■ THE REQUEST:
Please give everything from the line containing "You are a computer-use" down to the line containing "Viewport: 425px width, 536px" in the data below, swapping "button" for "control" and leaving all else unchanged.
— START —
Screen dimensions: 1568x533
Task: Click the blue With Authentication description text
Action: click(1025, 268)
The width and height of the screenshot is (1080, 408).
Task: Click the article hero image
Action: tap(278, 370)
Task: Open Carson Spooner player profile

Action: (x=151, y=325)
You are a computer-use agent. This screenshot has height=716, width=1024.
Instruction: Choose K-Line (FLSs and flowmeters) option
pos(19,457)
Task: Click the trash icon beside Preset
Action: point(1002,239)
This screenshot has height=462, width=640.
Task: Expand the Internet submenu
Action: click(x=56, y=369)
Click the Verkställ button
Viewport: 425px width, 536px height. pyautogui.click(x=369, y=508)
— END —
— START —
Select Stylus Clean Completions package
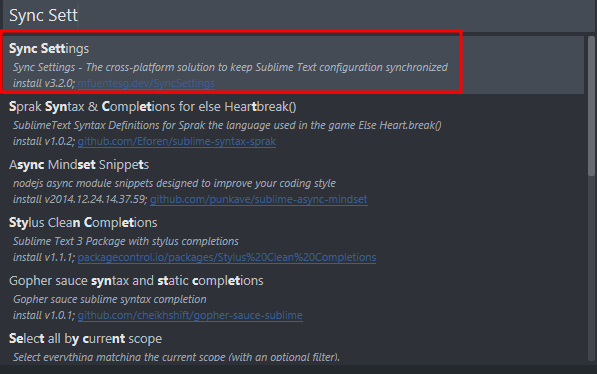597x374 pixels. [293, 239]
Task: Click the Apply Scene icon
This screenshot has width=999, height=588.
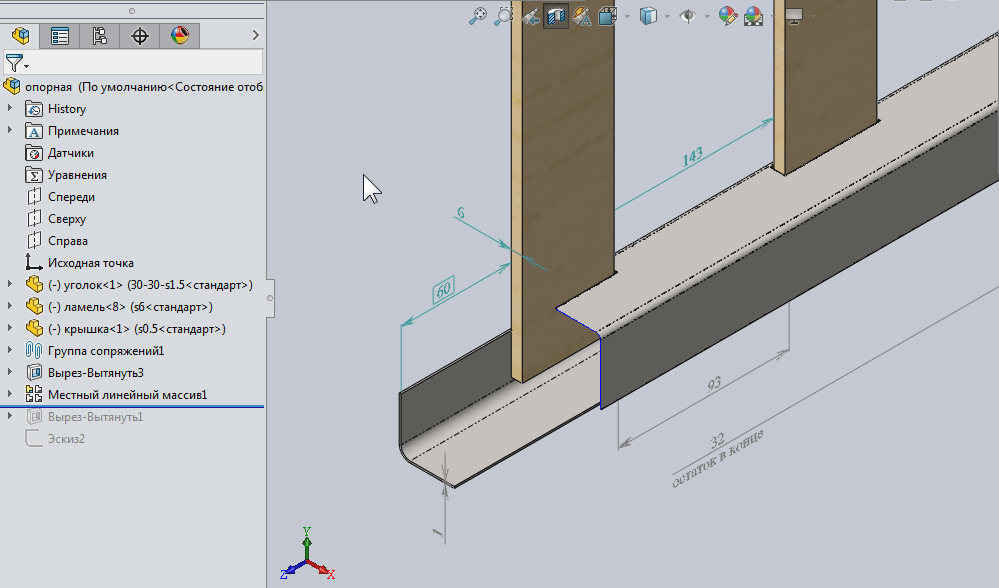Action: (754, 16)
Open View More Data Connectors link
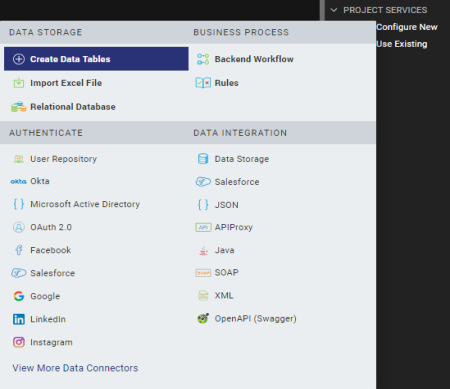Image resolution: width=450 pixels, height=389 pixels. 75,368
— END —
■ RESULT FOR THIS TASK:
You are a computer-use agent. This screenshot has height=716, width=1024.
Instruction: Choose K-Line (FLSs and flowmeters) option
pos(19,457)
Task: Click the trash icon beside Preset
Action: point(1002,239)
This screenshot has height=462, width=640.
Task: Expand the Internet submenu
Action: click(x=56, y=369)
Click the Verkställ control
Viewport: 425px width, 536px height. pyautogui.click(x=369, y=508)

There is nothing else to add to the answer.